Small batch winemaking has a variety of advantages over industrial winemaking. Small-batch winemaking can use only the best grapes without succumbing to the pressure to meet production goals by using inferior vineyard sites. Small-batch winemaking also enables the winemaker and her team to pay close attention to every vine and every barrel providing the kind of attention that can identify problems early and head them off. But it’s expensive to farm for that kind of quality. It’s expensive to hire the help to provide that attention to detail. And it’s expensive and time consuming to manage the logistics in the winery to maximize quality. Small wineries struggle to find a market for their wines and have trouble setting prices high enough to cover their costs. Many, many small wineries simply do not have the resources to make the wines they want to make.

By contrast, large profitable wineries do have those resources. And there is nothing  to prevent large wineries from pursuing higher quality projects if they have the commitment from management and ownership. The problem is they have few incentives to do so. Their small batch projects don’t contribute much to the bottom line and the incentives are aligned to cut corners on the winemaking and let the marketing department sell the wine.

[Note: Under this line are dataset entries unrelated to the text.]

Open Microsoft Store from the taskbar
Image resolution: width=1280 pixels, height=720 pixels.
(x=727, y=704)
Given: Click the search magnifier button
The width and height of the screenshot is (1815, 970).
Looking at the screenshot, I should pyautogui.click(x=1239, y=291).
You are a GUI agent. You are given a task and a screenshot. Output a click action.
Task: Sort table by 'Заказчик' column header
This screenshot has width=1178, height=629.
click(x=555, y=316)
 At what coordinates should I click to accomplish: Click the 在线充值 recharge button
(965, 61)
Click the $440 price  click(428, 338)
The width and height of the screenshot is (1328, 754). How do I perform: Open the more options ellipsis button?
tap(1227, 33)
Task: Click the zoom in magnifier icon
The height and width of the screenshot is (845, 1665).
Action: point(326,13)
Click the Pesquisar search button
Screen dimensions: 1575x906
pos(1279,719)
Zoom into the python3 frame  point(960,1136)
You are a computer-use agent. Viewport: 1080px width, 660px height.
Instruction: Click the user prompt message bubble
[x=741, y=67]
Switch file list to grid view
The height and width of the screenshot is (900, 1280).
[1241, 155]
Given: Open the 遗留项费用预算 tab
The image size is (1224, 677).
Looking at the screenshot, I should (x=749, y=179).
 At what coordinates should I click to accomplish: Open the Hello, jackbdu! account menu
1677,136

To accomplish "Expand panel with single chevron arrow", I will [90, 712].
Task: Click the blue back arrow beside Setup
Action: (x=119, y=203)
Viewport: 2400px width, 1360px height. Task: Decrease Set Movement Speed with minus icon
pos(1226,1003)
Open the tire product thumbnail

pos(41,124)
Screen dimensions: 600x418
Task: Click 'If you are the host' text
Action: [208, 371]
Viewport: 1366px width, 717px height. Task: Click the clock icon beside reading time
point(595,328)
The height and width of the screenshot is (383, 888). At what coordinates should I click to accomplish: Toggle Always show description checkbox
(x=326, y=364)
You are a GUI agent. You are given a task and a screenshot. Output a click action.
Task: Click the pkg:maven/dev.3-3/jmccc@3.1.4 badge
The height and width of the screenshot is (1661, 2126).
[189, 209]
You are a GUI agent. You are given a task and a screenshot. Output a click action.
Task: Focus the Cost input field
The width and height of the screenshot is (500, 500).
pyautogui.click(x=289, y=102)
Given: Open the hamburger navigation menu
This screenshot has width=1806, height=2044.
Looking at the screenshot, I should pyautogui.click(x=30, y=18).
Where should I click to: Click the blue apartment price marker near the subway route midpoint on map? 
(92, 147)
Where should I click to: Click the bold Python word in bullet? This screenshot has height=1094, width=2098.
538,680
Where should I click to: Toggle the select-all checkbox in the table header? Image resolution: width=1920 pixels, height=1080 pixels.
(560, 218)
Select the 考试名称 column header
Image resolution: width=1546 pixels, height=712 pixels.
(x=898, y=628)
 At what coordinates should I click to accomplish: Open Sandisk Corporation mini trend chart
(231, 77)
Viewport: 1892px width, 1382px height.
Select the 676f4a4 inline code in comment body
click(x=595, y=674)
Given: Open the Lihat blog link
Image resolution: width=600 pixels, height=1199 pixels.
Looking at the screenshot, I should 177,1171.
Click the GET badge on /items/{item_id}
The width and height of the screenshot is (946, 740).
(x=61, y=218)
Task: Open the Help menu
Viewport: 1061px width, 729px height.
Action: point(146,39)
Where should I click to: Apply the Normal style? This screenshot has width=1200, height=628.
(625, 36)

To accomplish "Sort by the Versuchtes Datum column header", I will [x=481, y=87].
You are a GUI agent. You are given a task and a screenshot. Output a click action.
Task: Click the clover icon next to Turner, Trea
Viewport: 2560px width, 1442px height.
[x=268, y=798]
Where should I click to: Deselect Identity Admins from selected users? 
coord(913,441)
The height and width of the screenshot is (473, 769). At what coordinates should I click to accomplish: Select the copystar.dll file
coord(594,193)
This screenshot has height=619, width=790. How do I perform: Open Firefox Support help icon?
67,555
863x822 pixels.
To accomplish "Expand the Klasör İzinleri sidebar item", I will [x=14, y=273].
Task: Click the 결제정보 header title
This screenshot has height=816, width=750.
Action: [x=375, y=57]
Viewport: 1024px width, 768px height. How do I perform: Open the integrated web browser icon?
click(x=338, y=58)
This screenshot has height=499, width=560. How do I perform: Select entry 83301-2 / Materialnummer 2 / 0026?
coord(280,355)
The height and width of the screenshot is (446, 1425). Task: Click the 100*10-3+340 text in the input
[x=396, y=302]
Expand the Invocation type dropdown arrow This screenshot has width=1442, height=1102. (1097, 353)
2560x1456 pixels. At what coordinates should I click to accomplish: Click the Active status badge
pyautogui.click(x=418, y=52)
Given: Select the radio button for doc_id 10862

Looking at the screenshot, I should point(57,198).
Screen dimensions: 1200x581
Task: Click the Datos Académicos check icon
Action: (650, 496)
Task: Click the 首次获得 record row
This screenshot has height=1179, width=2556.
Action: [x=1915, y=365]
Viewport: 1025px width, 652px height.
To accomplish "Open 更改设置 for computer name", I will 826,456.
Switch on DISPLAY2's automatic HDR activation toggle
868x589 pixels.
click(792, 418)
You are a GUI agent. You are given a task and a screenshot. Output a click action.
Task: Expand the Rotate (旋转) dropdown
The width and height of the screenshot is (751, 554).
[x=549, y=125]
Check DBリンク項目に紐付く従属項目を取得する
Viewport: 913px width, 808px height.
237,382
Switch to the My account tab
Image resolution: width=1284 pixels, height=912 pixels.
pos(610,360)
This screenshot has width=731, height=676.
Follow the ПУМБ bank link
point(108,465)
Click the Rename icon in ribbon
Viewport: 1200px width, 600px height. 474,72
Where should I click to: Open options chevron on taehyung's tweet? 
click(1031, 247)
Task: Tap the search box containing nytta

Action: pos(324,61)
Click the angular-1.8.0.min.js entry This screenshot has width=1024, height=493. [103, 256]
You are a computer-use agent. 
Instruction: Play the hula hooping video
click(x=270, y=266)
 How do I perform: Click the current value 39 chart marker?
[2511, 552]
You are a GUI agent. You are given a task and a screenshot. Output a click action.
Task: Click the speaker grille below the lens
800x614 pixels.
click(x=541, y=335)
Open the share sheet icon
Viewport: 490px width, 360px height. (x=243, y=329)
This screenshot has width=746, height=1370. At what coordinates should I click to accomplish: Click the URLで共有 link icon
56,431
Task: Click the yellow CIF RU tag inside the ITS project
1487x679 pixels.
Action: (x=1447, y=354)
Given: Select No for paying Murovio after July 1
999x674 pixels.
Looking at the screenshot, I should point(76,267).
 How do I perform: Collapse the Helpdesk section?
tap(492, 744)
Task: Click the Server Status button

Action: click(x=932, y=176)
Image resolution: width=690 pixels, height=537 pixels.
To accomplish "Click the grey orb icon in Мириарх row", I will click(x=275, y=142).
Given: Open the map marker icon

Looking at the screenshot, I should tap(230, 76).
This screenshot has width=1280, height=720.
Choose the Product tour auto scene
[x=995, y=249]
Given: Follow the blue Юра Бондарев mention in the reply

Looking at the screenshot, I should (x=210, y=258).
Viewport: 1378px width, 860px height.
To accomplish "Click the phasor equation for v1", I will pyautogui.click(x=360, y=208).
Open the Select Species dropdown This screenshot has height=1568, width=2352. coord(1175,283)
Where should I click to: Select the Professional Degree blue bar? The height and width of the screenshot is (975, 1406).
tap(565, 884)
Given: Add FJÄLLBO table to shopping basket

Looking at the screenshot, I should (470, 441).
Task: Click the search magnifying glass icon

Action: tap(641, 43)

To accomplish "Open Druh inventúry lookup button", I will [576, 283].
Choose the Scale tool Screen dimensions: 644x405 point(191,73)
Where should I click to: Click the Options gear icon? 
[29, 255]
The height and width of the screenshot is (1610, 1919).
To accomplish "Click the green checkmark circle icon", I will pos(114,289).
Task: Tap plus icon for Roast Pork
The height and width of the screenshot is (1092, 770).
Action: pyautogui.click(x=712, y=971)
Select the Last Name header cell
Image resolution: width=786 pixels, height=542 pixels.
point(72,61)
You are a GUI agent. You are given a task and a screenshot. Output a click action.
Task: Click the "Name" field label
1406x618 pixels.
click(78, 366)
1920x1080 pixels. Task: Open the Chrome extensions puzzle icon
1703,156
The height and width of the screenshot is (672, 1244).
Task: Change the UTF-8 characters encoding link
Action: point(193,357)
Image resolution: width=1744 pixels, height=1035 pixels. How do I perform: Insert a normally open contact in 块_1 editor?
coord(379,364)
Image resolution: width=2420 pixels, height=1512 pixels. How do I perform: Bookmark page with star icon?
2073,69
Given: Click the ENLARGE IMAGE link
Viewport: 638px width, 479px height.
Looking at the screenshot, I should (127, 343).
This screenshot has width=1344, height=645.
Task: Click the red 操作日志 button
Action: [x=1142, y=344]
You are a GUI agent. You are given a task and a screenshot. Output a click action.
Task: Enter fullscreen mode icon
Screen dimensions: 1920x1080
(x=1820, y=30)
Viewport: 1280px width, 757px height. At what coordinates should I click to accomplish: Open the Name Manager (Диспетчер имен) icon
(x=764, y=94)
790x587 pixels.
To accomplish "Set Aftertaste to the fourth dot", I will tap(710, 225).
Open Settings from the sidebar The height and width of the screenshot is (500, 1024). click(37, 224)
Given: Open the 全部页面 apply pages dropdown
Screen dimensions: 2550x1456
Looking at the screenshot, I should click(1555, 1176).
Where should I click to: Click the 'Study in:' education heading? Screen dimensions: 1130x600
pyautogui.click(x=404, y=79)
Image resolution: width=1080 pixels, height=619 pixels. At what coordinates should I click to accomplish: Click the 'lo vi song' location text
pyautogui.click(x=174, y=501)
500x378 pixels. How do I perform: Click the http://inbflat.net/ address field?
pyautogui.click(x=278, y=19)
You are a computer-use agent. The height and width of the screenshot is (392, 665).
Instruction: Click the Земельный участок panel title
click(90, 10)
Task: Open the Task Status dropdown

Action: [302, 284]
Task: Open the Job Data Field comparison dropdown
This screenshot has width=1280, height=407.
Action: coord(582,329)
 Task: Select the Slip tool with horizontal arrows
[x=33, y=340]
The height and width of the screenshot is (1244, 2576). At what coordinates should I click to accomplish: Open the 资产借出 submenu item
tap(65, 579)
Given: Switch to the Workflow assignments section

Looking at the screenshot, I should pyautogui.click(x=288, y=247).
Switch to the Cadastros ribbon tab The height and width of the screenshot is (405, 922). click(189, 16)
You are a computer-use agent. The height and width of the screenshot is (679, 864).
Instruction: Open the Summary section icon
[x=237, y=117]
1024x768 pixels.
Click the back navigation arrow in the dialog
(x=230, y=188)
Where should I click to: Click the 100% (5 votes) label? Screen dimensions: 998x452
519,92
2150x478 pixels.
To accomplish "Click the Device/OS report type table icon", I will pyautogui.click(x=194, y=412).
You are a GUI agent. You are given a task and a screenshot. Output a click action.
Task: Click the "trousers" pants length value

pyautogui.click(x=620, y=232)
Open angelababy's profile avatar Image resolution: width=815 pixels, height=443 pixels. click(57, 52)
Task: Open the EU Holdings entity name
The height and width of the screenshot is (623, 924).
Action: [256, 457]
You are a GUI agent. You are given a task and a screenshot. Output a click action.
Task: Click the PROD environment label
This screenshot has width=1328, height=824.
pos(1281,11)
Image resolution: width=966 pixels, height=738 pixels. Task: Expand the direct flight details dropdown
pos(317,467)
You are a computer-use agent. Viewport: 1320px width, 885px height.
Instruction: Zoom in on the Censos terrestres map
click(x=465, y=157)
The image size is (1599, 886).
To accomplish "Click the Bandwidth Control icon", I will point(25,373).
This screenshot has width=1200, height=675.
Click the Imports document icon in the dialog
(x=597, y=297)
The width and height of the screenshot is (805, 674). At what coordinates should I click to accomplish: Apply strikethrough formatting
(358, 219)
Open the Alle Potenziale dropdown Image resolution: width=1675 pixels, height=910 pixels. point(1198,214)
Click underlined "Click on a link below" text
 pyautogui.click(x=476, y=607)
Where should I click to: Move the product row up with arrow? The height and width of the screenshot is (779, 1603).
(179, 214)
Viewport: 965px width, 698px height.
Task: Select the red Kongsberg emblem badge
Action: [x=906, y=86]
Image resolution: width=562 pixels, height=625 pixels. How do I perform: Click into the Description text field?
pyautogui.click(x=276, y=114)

Great winemaking is a labor of love. I suspect it’s easier to sustain love when you get mud on your boots and wine stains on your shirt. It’s more difficult, but not impossible, if you spend your days in meetings or on the phone. And each department in a bureaucracy has an incentive to seek measurable, quantifiable outcomes rather than nebulous goals like quality. It’s a gargantuan task to direct the culture of large firms toward higher quality and distinctiveness. Few manage to do it well.

Small isn’t always better, but in the wine business it tends to be because of the cultural imperatives of large organizations.